The program begins with Vivaldi’s “Concerto for Viola D’Amore and Strings.” It was the viola d’amore, a baroque string instrument that bears a symbol known as the “flaming sword of Islam” in place of f-holes, that inspired Thompson to include the composition. He hoped it would serve as a quiet rebuttal to the anti-Muslim sentiment that has lately become more vocal. “The Middle East has had a big cultural impact on the West,” says Thompson. “That legacy goes right through the cultural heart of this country.”
Next up is “Rothko Chapel,” an exquisite work by the 20th-century composer Morton Feldman. The piece features percussion and solo viola and will be conducted by MIT Kenan Sahin Distinguished Professor Evan Ziporyn. The MIT Chamber Chorus, meanwhile, is tasked with delivering the eerie, wordless harmony at the heart of Feldman’s most famous work.
The program also boasts the Boston premiere of Elena Ruehr’s “Shadow Light,” a concerto for solo viola and string quartet. Ruehr, a long time colleague of Thompson’s at MIT, composed “Shadow Light” a couple of years ago with her friend in mind.
“He has an amazing sense of how to make a line, and how to make something move,” says Ruehr. “And then his sound, which is kind of liquidy and dark and beautiful like a great violist’s usually is — but his is particularly beautiful. But he can bring this brightness, too, to what he does.”
“Shadow Light” begins with a minor triad, somber and deep. A raised fourth adds a touch of warmth to an ordinarily moody chord. “It’s a story about striving for light in the midst of darkness,” Ruehr says of the composition. “The whole piece is ... these long, romantic, nostalgic lines that are always pushing toward a height.”
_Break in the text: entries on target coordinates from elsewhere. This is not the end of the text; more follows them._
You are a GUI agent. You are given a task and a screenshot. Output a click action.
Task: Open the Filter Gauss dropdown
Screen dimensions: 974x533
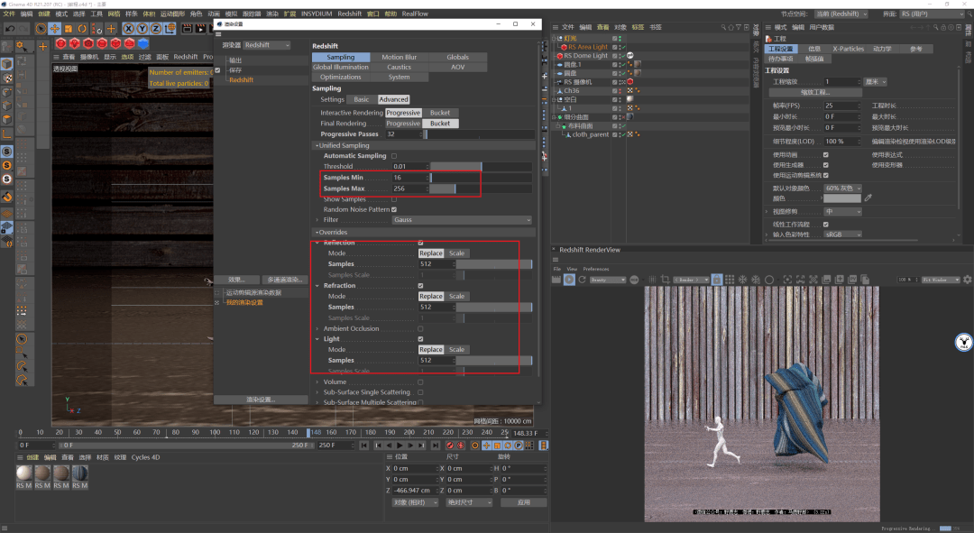tap(462, 220)
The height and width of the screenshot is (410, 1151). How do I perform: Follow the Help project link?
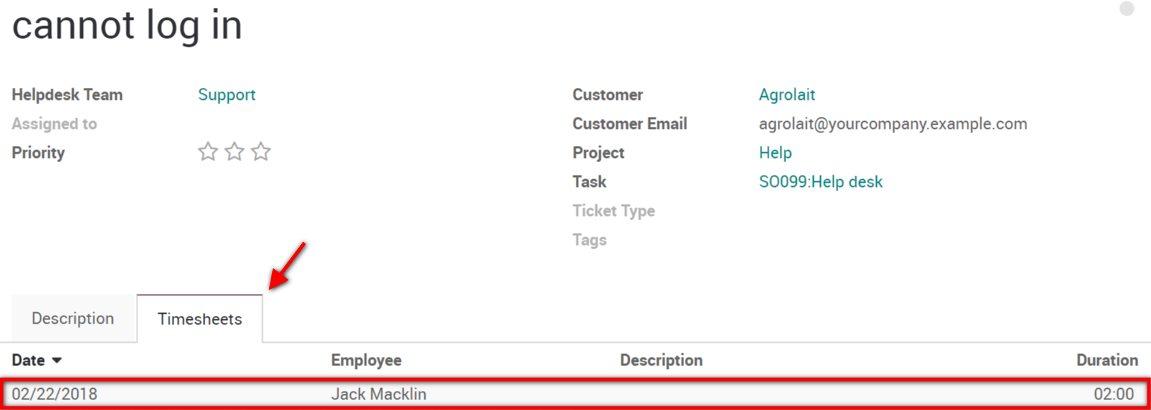click(775, 153)
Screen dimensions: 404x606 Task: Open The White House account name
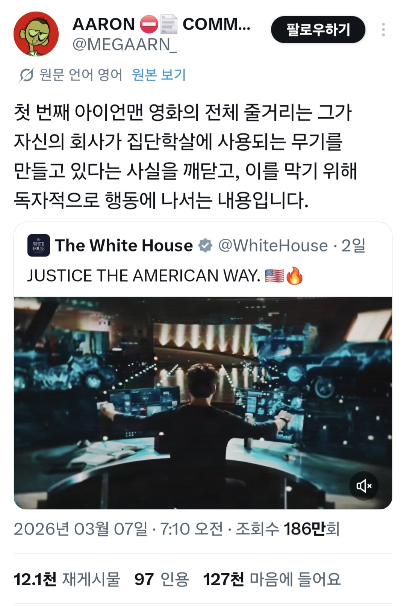tap(124, 245)
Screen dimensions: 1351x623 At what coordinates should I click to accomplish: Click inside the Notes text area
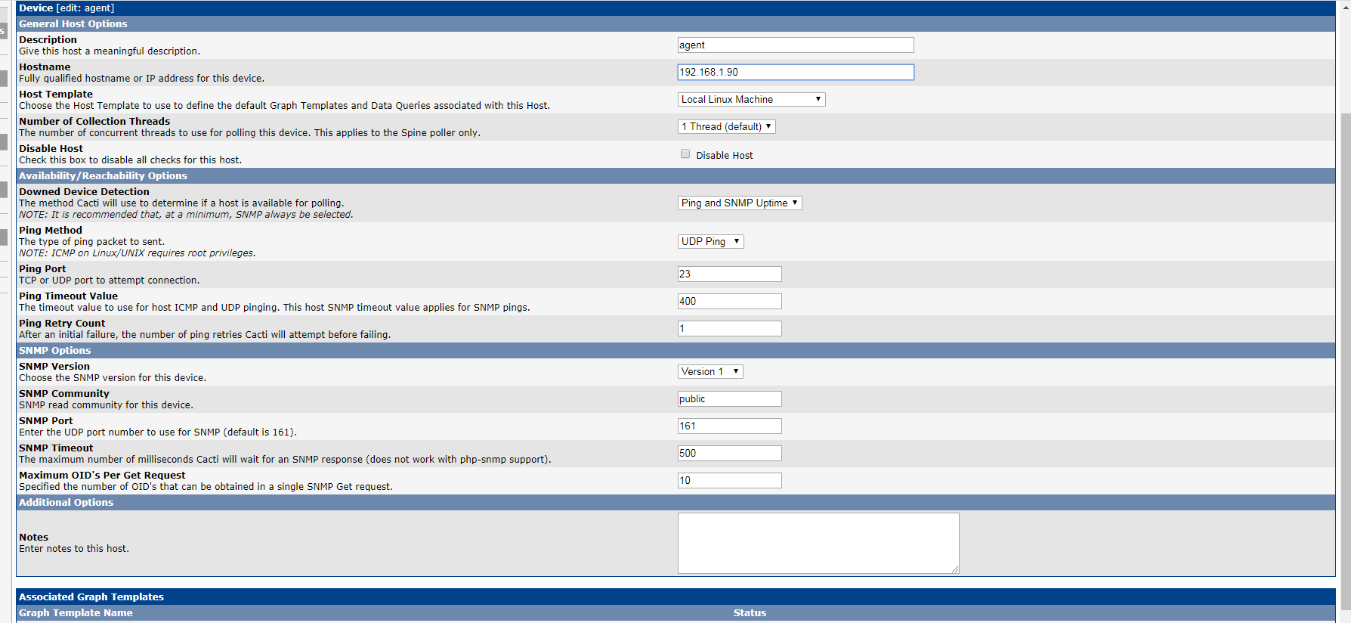818,543
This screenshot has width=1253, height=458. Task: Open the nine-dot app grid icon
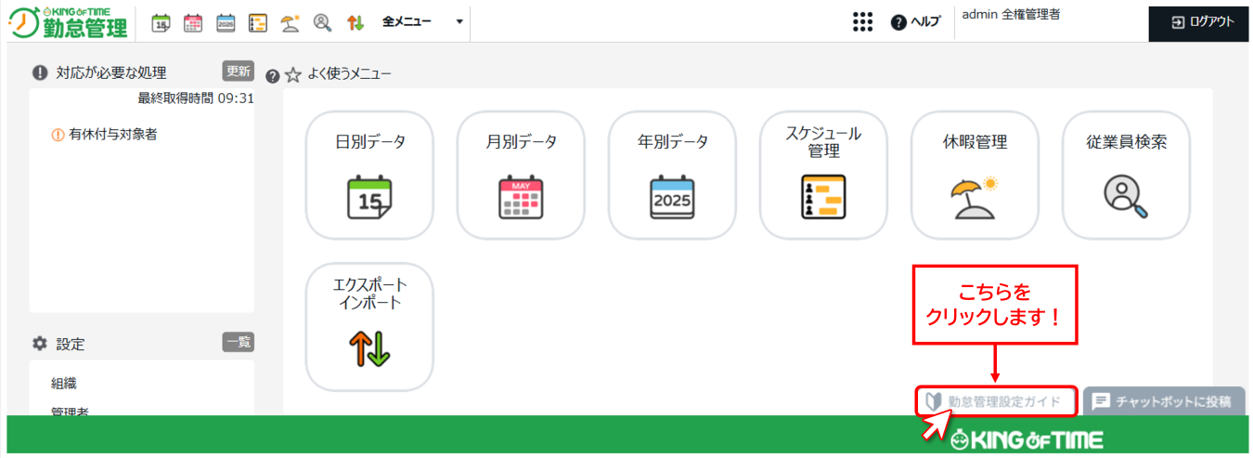pyautogui.click(x=862, y=22)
The evening’s final installment, Ralph Vaughan Williams’ “Flos Campi,” features the MIT Chamber Chorus under the direction of MIT’s director of Choral Programs, William Cutter. Like the Feldman composition, “Flos Campi” contains a choral part without lyrics. It’s a pairing that Thompson hopes will spark reflection and healing. “Music is beyond words,” says Thompson. “The whole concept of community and being together is something that’s beyond what you can actually say.”
The choices reflect Thompson’s belief that music is “not intended to be something that can be used as a weapon or a polemic for one thing or another.” Instead, he says, “a concert is about bringing people together to share an experience and to contemplate what’s going on.”
Half a century after the death of King, Thompson still finds plenty to contemplate. “Attitudes have changed,” says Thompson, noting the inroads made by black politicians across government. “A year and a half ago, just being here in Massachusetts — I live here in the town of Newton, and we had a black mayor. And at the time we had a black governor, and the president was black.” But since then, “what we see is a kind of revelation of attitudes that have been suppressed and a reaction to the fact that blacks have made certain kinds of visibility and progress.”
And so Thompson looks to that early recital as a model for going forward. After 50 years, he knows there is value in doing the work, no matter what tragedies and triumphs unfold around him.